Andrew's Brain - E.L. Doctorow

E.L. Doctorow has been on my radar for years. The problem has been deciding what book of his to read. Ragtime has come highly recommended. So has The World's Fair. And The March looks fabulous as well. I didn't mean to take so long to decide—I've been sitting on a copy of all three of these novels for years. Leave it to receiving an Advanced Reader's copy from the publisher to force my hand. My first Doctorow wouldn't be any of these, it would be his latest, Andrew's Brain; and though I'm obviously not familiar with Doctorow's catalog of books, I'm going to venture a guess this will not be one of his more famous works.


Andrew's Brain is a story about Andrew's brain. Andrew is a cognitive scientist, a man obsessed with the mind. The entire story is Andrew's narration of his life as told to a therapist. Our narrator is unreliable, but his stories are entertaining.


There are many indicators that this entire novel is one complex allegory. The allegory seems to be about America, but whether its intended focus is political, cultural, or historical is hard to pinpoint without knowing every nuance of the allegory (though I would venture to guess it's political). And, of course, I could be completely off on this belief. Perhaps there is no allegory at all.

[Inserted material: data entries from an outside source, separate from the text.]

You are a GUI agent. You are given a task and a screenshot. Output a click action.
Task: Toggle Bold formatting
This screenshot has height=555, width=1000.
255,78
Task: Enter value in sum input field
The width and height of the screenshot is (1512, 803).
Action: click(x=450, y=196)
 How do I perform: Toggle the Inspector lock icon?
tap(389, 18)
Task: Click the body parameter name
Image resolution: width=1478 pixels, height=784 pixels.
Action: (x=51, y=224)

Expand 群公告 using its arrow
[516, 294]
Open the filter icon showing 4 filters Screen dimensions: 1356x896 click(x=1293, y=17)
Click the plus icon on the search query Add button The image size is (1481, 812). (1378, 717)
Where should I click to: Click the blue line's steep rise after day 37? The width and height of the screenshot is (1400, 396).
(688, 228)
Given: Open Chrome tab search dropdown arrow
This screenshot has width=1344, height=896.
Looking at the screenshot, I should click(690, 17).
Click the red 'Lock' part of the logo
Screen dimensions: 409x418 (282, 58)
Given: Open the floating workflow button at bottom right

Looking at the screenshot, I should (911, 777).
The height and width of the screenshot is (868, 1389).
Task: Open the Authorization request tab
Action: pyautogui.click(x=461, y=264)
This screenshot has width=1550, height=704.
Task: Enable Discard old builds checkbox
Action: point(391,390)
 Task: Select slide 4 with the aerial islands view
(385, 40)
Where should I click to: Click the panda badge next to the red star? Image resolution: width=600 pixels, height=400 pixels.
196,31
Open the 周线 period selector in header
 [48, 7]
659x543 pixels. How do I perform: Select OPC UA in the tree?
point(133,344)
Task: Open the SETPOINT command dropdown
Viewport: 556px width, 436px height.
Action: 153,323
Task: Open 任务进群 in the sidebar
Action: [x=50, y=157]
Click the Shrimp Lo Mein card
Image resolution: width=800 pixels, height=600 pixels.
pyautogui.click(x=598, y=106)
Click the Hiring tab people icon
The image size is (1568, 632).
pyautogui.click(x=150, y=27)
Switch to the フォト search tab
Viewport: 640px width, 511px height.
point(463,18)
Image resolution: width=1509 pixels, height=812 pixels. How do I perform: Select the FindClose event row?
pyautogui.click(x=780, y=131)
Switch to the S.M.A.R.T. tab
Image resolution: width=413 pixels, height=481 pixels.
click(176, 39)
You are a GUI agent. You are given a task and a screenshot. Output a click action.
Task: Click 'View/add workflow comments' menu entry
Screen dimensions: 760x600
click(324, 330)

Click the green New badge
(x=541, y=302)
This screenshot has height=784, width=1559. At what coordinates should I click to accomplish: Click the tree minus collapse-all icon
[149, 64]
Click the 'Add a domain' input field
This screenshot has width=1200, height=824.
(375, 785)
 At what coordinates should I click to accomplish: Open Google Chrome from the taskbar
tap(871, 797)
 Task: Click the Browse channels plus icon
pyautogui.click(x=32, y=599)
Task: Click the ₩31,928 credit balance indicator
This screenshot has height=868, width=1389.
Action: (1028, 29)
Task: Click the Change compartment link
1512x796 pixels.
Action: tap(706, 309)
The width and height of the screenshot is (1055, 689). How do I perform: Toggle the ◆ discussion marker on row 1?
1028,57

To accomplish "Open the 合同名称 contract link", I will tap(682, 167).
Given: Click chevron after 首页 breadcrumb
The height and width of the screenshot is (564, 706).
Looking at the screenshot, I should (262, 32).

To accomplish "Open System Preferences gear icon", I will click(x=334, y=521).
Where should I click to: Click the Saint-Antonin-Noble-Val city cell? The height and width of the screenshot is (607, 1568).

Nevertheless, Andrew's Brain is a fun read and, as you'd expect from an author as seasoned as Doctorow, is written very well. At times, it led me to wonder if this was not a reflection of the author's own experience in some regard, leaving me with a sense that Doctorow perhaps intends to retire after this piece. But I speculate too much. Truth is, I don't know. This is that sort of book that leaves the reader with feelings of uncertainty. Did that happen? Did any of it? What does it all mean? Because of these questions, longtime fans may love this one, but newcomers should probably start with something less ambiguous.